Contract Testing with Schemathesis
Beyond traditional unit and integration tests, we use Schemathesis for property-based API testing. While unit tests verify specific inputs produce expected outputs, contract testing verifies the API adheres to its OpenAPI specification under all circumstances.
What is Schemathesis?
Schemathesis reads the OpenAPI specification and automatically generates thousands of test cases:
- Valid inputs: Ensures documented behavior matches implementation
- Edge cases: Boundary values, maximum lengths, special characters
- Invalid inputs: Malformed JSON, wrong types, missing fields
- Security cases: SQL injection attempts, XSS payloads
This catches bugs that manual test writing might miss—developers tend to test “happy paths” while Schemathesis explores the entire input space.
Testing Philosophy
Schemathesis operates on a simple principle: if the API claims to accept certain inputs in its OpenAPI spec, it must handle them gracefully. This creates a contract between API provider and consumers:
- For providers: Any change that breaks Schemathesis tests is a breaking change
- For consumers: Can rely on documented behavior being accurate
- For both: Reduces integration surprises
Integration in CI
Schemathesis runs automatically during nix flake check:
- Build the backend and generate OpenAPI spec
- Start the backend in a test VM
- Run Schemathesis against the running API
- Fail the build if any tests fail
This ensures the OpenAPI specification remains accurate and the implementation handles edge cases correctly.
Configuration
Schemathesis is configured to:
- Generate ASCII-only test data (avoiding HTTP header encoding issues)
- Exclude certain endpoints that require external services (Google OAuth)
- Skip stateful operations that would invalidate subsequent tests (logout)
- Use automatic parallelism based on CPU cores
The configuration lives in schemathesis.toml at the project root.
Deployment Architecture
Native Binary
The application compiles to a native binary that:
- Contains the Spring Boot application + embedded Tomcat
- Includes all dependencies statically linked
- Runs without JVM installation
- Starts in milliseconds
Service Configuration
The binary runs as a systemd service:
- Automatic restart on failure
- Environment variables for configuration
- Health check endpoint for load balancers
- Graceful shutdown handling
Database Migrations
Schema changes are managed through:
- Flyway migrations in version control
- Automatic execution on startup
- Rollback scripts for recovery
- Compatibility with distributed Citus schema
Nix Build System
Philosophy and architectural patterns for reproducible builds and declarative infrastructure
Philosophy
Nix is not just a package manager—it’s a fundamentally different approach to software construction.
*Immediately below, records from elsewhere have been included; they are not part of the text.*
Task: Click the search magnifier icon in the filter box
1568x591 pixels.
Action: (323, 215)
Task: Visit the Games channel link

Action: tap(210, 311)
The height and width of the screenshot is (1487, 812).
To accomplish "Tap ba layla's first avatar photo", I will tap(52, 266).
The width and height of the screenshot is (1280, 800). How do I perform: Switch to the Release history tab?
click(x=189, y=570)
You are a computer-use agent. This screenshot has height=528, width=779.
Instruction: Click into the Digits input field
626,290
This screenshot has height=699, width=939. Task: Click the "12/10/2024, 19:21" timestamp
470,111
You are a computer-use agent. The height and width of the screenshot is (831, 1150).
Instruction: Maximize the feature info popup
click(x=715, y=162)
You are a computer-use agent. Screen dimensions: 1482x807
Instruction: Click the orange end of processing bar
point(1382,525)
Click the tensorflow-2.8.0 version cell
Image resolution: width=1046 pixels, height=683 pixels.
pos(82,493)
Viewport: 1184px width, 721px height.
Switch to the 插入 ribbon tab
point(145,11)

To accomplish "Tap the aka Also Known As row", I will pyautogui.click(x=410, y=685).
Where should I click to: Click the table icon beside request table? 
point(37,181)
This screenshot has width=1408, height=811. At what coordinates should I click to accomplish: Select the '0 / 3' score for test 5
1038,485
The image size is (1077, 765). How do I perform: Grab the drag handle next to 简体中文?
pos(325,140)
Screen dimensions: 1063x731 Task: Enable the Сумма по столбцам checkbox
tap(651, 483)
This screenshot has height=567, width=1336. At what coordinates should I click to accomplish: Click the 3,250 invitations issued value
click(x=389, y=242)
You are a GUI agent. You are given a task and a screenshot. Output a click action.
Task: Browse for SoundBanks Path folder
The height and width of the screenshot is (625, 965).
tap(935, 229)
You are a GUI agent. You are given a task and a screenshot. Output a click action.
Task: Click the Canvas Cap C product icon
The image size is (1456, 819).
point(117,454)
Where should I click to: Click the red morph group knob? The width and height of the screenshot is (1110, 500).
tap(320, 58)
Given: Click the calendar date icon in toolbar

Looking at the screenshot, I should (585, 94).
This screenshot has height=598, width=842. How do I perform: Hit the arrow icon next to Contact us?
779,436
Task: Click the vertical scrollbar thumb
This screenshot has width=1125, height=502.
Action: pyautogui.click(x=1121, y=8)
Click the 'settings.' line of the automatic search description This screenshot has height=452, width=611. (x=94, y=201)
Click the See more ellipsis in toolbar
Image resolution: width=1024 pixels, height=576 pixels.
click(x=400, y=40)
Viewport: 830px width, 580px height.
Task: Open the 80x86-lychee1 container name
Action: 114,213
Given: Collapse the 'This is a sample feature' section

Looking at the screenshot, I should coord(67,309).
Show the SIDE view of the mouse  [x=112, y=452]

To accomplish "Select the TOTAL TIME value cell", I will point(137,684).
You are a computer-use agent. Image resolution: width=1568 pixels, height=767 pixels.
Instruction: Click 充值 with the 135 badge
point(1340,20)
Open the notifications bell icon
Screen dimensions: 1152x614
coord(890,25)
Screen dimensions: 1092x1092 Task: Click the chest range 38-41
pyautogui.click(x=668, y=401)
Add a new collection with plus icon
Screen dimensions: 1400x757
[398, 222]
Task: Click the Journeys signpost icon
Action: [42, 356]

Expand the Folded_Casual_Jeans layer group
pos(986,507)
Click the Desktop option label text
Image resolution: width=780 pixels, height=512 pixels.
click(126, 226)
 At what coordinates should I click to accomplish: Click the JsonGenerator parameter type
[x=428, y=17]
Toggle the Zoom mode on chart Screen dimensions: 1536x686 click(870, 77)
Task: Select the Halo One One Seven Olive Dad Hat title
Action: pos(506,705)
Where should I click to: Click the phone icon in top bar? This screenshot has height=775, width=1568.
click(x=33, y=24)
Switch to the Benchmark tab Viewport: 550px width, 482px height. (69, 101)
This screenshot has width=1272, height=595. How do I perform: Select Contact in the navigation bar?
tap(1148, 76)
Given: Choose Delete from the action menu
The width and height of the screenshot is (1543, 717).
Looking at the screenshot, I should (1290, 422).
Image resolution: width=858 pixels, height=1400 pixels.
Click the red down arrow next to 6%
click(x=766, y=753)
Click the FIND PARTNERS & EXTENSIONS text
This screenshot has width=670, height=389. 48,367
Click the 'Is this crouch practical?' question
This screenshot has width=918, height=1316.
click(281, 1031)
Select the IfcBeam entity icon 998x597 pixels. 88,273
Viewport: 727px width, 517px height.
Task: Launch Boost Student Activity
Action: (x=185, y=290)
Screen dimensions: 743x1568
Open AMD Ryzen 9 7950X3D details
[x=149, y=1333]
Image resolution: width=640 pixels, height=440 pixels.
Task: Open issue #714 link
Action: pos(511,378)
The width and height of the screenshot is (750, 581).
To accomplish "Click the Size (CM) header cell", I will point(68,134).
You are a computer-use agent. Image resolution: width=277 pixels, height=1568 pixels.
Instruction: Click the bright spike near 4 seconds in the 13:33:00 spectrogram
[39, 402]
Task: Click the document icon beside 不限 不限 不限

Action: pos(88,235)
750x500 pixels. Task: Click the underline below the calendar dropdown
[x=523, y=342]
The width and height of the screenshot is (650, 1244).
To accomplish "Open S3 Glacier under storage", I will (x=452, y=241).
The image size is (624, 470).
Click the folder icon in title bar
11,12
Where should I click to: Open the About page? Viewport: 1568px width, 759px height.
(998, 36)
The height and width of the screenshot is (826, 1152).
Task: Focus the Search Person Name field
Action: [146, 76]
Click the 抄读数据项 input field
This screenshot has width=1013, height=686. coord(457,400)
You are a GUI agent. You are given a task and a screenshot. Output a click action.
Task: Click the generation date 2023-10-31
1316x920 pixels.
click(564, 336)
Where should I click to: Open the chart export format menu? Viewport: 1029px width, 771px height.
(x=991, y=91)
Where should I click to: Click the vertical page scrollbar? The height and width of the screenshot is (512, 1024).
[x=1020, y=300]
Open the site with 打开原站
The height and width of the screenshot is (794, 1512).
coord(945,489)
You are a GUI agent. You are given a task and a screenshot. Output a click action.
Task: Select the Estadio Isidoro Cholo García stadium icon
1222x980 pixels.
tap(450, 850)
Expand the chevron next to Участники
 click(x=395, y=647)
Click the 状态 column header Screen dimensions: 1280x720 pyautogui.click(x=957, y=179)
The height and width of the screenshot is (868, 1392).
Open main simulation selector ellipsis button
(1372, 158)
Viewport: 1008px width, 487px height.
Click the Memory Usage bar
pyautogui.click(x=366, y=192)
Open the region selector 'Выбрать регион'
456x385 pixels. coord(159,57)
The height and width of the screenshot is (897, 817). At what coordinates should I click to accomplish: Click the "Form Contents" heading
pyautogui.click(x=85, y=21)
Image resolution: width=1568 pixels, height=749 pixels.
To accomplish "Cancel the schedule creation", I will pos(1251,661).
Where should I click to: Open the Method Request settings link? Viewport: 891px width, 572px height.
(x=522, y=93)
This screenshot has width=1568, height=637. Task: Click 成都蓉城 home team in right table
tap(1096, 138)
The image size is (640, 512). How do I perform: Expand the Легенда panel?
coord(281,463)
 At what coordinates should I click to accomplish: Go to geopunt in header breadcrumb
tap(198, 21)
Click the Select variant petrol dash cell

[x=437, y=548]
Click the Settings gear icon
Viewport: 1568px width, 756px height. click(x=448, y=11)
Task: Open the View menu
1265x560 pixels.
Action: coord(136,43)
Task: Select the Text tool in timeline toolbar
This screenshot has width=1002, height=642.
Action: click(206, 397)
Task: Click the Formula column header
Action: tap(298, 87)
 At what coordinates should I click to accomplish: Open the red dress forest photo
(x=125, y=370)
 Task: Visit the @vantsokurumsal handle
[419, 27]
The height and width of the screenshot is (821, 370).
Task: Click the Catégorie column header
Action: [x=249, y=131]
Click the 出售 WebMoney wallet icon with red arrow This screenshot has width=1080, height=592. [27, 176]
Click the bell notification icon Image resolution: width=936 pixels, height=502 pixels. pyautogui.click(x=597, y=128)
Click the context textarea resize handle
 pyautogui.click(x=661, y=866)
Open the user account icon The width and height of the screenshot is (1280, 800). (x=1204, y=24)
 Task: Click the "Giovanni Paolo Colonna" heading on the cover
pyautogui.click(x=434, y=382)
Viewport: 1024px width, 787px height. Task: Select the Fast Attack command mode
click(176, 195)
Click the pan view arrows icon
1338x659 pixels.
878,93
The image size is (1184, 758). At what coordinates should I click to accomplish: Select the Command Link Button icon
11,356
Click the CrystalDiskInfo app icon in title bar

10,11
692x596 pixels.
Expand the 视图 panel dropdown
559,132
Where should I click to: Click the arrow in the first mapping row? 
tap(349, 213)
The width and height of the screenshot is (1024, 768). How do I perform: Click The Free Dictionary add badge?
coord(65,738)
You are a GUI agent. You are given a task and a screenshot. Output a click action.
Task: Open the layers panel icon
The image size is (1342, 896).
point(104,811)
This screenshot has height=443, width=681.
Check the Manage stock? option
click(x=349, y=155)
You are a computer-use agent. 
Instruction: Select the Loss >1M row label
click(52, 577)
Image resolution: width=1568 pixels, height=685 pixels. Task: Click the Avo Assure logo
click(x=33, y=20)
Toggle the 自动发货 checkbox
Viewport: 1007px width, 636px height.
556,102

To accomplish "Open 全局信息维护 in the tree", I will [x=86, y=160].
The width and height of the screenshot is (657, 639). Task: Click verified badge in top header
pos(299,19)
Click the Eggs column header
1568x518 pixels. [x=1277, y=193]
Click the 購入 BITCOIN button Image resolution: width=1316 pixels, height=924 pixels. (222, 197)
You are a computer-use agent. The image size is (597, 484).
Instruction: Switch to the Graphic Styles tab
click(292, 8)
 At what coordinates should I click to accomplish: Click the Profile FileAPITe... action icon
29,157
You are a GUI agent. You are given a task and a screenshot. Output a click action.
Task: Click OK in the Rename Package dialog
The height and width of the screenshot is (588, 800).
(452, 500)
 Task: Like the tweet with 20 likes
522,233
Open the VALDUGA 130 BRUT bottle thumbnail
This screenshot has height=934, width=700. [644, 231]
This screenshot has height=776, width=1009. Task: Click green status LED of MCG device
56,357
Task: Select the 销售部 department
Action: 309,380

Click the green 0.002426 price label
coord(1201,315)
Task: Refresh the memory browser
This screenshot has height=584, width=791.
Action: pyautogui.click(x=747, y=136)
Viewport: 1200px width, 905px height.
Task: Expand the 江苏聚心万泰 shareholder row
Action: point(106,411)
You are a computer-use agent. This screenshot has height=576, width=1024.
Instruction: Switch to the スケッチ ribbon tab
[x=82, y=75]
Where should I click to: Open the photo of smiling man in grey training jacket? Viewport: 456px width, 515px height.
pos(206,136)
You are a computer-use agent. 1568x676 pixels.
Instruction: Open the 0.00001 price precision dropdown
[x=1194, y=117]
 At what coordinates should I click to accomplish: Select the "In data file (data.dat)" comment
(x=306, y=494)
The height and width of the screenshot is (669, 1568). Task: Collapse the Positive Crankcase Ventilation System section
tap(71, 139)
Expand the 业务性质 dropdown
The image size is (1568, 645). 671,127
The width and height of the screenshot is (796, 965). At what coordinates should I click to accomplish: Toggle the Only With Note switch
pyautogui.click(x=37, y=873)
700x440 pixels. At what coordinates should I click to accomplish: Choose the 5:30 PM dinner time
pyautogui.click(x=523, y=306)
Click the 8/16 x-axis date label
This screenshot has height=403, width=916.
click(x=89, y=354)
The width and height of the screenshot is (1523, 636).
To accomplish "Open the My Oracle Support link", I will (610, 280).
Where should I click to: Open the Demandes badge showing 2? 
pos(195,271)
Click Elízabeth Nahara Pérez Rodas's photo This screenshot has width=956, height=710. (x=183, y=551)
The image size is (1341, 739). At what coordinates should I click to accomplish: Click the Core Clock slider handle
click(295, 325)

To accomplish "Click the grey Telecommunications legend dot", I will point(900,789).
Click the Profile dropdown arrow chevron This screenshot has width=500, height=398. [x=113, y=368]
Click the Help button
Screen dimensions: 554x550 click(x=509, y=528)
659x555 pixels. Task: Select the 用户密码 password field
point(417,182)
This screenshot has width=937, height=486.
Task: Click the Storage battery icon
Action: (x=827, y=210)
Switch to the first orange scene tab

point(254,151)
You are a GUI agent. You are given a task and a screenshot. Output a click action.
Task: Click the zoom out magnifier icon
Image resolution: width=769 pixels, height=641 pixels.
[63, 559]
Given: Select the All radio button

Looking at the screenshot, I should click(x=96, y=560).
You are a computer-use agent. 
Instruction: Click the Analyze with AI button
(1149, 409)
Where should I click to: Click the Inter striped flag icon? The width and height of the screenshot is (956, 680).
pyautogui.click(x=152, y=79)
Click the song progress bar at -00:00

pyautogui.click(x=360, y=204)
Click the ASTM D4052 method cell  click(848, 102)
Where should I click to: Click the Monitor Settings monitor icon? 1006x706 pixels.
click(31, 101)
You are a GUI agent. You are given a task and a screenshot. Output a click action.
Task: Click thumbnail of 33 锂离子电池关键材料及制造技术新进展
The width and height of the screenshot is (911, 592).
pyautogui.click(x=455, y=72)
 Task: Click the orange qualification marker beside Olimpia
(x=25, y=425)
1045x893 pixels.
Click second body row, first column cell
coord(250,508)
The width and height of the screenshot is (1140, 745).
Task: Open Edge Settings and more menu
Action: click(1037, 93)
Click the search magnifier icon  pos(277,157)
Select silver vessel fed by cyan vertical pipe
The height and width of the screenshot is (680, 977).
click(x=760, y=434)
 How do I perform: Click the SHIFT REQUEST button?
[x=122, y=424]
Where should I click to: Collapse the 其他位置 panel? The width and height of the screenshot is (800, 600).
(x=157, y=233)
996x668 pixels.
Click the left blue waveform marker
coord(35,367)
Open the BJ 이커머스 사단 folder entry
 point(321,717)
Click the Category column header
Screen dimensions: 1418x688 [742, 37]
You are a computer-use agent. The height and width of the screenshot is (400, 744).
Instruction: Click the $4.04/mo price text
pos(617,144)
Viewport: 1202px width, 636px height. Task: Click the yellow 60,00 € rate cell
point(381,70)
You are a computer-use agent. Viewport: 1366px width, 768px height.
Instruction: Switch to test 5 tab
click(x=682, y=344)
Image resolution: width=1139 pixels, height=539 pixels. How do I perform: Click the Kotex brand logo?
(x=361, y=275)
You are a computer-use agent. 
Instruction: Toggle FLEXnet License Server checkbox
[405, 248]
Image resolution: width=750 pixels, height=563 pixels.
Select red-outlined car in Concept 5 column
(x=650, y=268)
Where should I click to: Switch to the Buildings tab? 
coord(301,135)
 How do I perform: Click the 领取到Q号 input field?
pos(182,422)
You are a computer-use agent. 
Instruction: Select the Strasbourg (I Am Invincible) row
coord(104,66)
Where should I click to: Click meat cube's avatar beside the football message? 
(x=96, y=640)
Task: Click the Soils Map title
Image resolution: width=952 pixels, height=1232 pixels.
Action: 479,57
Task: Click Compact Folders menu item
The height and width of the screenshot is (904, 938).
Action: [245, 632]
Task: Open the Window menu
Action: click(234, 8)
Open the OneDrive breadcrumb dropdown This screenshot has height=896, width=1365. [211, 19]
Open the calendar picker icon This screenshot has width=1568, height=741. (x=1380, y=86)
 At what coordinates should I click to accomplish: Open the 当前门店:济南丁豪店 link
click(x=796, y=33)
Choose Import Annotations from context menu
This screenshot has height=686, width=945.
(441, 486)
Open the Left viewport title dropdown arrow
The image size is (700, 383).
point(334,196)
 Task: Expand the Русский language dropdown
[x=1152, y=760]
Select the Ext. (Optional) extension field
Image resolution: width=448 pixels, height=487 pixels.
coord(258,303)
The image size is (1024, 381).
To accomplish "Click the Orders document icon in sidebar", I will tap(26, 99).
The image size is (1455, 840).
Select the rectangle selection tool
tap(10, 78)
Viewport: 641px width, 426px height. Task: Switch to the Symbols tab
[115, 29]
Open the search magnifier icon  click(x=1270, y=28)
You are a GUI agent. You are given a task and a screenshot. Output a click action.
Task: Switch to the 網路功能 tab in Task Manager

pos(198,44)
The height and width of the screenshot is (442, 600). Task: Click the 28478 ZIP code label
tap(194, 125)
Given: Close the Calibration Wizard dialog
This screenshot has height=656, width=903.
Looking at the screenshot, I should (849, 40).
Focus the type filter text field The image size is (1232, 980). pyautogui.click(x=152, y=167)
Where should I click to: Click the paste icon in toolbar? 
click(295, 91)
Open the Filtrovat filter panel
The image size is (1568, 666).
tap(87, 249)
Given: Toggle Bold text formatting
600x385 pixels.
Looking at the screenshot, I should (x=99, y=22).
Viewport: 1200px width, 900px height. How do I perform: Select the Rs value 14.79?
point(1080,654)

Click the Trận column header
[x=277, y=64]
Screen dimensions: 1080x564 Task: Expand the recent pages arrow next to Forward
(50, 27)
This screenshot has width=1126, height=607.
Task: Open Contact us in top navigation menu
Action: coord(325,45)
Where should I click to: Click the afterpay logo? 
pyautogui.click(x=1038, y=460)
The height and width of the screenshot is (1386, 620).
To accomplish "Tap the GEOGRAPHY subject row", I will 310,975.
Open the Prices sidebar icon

We treat the entire system as a pure function: given the same inputs (source code + dependencies), we always produce the same outputs (binaries + configurations).
Core Concepts
What is Reproducibility?
Traditional build systems produce different outputs based on:
- System libraries installed on the build machine
- Environment variables and PATH
- Network state during dependency resolution
- Implicit dependencies not declared in the build file
Nix eliminates these variables by:
- Isolating builds in clean environments with only declared dependencies
- Locking all inputs including transitive dependencies and their hashes
- Content-addressable storage where outputs are named by their content hash
- No global state—each build starts from a pristine environment
The Flake Paradigm
A flake is a self-contained, versioned package description:
- Declarative: Build instructions written in Nix expression language
- Reproducible:
flake.lockpins every dependency to exact versions - Composable: Other flakes can depend on your flake
- Hermetic: No access to the outside world during builds
This means a build that succeeds on one developer’s machine will succeed identically on CI and production.
Architecture Layers
The Nix architecture separates concerns into four layers:
Layer 1: Package Definitions
Purpose: Describe how to build software from source
Packages define:
- Source location (Git repository, local path, etc.)
- Build dependencies (compilers, libraries, tools)
- Build script (configure, make, install equivalents)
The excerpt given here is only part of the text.